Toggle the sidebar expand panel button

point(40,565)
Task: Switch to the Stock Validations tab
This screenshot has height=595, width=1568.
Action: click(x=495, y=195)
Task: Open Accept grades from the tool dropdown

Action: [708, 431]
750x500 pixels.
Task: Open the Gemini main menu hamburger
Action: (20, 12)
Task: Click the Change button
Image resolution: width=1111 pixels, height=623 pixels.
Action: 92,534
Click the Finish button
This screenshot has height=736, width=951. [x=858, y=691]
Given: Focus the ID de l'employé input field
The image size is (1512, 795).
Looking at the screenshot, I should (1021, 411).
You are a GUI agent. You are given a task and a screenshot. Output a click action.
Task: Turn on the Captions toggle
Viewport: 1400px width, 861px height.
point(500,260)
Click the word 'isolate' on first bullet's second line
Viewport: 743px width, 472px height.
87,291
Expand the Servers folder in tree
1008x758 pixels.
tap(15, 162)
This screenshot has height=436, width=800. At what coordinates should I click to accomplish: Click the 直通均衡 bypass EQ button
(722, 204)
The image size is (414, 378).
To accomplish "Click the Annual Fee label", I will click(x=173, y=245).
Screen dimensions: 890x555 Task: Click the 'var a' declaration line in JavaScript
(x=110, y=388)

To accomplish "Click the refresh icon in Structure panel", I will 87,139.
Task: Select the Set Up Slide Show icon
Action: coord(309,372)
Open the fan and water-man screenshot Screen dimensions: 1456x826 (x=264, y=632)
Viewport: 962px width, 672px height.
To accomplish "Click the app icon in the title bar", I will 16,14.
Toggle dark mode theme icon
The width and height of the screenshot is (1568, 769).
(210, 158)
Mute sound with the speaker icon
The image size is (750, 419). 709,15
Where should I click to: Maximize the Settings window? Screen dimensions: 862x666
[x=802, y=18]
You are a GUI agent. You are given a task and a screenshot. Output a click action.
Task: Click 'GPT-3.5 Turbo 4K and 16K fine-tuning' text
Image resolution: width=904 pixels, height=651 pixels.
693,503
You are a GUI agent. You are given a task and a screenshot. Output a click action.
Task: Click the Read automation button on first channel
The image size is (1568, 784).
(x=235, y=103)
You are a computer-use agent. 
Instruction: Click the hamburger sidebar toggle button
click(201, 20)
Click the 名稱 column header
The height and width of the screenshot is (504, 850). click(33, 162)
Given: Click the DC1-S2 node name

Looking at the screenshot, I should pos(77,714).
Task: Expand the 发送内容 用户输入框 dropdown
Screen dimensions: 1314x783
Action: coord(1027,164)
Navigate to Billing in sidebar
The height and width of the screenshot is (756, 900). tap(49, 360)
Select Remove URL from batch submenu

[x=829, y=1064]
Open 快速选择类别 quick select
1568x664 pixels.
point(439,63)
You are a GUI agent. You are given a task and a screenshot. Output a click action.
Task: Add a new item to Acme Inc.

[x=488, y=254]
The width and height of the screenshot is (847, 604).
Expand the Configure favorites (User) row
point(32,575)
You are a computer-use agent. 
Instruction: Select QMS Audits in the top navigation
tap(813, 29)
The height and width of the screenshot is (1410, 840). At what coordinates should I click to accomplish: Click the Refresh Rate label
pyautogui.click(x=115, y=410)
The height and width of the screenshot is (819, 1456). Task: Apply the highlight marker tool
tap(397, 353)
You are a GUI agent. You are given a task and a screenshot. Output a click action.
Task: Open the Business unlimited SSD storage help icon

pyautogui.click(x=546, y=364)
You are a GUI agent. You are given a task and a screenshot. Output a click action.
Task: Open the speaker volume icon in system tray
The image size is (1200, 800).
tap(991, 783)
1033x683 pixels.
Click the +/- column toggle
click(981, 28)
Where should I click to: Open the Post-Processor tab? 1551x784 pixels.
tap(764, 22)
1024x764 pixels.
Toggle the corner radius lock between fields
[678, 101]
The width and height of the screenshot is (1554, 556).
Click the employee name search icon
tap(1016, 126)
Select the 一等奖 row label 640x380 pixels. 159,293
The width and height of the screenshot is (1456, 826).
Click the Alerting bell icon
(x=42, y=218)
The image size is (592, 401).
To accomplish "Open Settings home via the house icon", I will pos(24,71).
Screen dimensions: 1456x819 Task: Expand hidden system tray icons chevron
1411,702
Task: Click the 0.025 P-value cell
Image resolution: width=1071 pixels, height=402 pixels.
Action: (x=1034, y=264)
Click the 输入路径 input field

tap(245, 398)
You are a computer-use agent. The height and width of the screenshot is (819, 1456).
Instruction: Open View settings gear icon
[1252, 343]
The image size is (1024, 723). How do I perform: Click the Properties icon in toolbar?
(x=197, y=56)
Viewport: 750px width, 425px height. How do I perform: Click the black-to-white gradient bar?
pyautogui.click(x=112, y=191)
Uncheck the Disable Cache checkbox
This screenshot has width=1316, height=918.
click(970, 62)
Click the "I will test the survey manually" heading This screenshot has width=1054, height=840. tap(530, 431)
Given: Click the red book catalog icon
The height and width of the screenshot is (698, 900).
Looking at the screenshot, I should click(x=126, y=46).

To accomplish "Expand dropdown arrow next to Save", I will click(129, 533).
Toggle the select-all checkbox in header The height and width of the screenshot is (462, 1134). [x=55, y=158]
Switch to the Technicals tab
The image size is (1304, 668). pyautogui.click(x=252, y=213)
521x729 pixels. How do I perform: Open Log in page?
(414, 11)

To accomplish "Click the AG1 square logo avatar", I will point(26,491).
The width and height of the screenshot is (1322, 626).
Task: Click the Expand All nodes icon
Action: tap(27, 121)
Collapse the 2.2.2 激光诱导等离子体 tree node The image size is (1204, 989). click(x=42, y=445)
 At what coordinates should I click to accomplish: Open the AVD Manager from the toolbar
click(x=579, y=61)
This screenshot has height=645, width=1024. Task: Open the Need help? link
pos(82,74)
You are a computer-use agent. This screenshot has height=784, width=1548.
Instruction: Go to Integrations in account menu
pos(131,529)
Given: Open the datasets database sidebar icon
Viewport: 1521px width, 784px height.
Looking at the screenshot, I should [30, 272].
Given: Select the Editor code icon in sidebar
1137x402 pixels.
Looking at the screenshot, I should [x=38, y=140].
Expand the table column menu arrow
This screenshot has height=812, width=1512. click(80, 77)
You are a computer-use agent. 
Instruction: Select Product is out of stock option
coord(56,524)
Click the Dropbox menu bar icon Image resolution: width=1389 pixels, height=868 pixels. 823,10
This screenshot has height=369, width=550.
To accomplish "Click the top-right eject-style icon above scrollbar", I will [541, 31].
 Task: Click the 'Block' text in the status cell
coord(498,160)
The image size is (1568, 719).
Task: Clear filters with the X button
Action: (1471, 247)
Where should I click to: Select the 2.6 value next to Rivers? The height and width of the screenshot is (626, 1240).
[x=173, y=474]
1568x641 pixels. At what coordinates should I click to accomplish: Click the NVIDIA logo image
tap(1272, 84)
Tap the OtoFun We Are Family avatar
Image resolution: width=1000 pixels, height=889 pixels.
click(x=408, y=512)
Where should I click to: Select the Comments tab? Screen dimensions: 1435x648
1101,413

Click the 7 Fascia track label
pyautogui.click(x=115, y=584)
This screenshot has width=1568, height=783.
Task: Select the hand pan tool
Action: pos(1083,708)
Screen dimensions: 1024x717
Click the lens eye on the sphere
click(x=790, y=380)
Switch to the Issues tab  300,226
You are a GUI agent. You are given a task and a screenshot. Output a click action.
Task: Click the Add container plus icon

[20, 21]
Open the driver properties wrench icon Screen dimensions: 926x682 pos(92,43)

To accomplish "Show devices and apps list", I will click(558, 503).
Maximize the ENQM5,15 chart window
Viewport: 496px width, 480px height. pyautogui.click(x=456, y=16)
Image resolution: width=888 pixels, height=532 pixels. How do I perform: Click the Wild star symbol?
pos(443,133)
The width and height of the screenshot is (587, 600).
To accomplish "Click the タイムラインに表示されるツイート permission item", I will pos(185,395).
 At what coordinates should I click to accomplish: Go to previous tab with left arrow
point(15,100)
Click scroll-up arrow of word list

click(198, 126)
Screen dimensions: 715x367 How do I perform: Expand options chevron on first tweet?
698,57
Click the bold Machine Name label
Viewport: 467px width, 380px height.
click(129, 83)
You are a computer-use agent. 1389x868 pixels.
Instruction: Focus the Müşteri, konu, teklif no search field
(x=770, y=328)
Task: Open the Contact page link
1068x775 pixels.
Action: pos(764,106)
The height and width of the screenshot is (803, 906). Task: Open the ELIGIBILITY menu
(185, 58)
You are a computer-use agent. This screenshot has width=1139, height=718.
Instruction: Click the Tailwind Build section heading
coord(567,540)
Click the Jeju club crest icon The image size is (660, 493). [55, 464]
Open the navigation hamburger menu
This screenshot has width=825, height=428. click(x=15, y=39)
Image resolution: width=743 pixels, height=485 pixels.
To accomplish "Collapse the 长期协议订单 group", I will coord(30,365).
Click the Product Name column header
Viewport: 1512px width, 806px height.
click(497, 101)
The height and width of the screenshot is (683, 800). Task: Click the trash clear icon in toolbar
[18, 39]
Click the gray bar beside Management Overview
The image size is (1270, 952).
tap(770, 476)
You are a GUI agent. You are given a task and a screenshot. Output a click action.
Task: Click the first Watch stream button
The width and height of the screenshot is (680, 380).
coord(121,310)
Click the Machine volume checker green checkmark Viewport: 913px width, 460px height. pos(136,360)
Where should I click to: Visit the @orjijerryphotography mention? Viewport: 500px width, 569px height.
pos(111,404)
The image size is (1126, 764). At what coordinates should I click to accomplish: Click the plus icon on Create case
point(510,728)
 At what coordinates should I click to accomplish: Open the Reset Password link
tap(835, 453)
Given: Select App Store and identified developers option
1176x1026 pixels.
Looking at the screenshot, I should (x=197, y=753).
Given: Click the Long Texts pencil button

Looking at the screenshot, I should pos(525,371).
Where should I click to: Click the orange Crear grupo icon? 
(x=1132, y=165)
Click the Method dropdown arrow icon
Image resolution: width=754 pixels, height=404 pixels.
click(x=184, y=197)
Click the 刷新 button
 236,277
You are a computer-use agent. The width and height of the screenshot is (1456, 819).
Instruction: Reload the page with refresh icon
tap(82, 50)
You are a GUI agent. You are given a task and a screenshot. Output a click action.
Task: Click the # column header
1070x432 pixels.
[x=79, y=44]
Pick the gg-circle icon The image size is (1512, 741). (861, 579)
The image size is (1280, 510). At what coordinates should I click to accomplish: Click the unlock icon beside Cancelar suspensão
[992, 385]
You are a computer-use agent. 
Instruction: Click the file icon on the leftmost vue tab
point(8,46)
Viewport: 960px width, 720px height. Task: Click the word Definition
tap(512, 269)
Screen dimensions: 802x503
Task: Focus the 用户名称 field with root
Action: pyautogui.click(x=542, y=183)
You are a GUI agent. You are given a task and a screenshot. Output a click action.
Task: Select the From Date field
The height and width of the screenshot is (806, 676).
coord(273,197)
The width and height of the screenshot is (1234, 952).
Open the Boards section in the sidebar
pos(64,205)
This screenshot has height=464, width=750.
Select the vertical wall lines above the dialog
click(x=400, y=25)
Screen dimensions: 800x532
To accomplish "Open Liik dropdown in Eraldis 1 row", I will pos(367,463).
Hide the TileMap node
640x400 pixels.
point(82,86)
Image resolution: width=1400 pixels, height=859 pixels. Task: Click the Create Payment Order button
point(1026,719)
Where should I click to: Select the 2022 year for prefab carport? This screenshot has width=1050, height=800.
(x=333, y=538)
****************************************
PROBLEM DETAILS: Can you copy out, word for word, the records from the line that contains "Task: Open Accept" through the line that contains "[x=802, y=18]", both of those lines included?

WRITTEN RESPONSE:
Task: Open Accept grades from the tool dropdown

Action: [708, 431]
750x500 pixels.
Task: Open the Gemini main menu hamburger
Action: (20, 12)
Task: Click the Change button
Image resolution: width=1111 pixels, height=623 pixels.
Action: 92,534
Click the Finish button
This screenshot has height=736, width=951. [x=858, y=691]
Given: Focus the ID de l'employé input field
The image size is (1512, 795).
Looking at the screenshot, I should (1021, 411).
You are a GUI agent. You are given a task and a screenshot. Output a click action.
Task: Turn on the Captions toggle
Viewport: 1400px width, 861px height.
point(500,260)
Click the word 'isolate' on first bullet's second line
Viewport: 743px width, 472px height.
87,291
Expand the Servers folder in tree
1008x758 pixels.
tap(15, 162)
This screenshot has height=436, width=800. At what coordinates should I click to accomplish: Click the 直通均衡 bypass EQ button
(722, 204)
The image size is (414, 378).
To accomplish "Click the Annual Fee label", I will click(x=173, y=245).
Screen dimensions: 890x555 Task: Click the 'var a' declaration line in JavaScript
(x=110, y=388)

To accomplish "Click the refresh icon in Structure panel", I will 87,139.
Task: Select the Set Up Slide Show icon
Action: coord(309,372)
Open the fan and water-man screenshot Screen dimensions: 1456x826 (x=264, y=632)
Viewport: 962px width, 672px height.
To accomplish "Click the app icon in the title bar", I will 16,14.
Toggle dark mode theme icon
The width and height of the screenshot is (1568, 769).
(210, 158)
Mute sound with the speaker icon
The image size is (750, 419). 709,15
Where should I click to: Maximize the Settings window? Screen dimensions: 862x666
[x=802, y=18]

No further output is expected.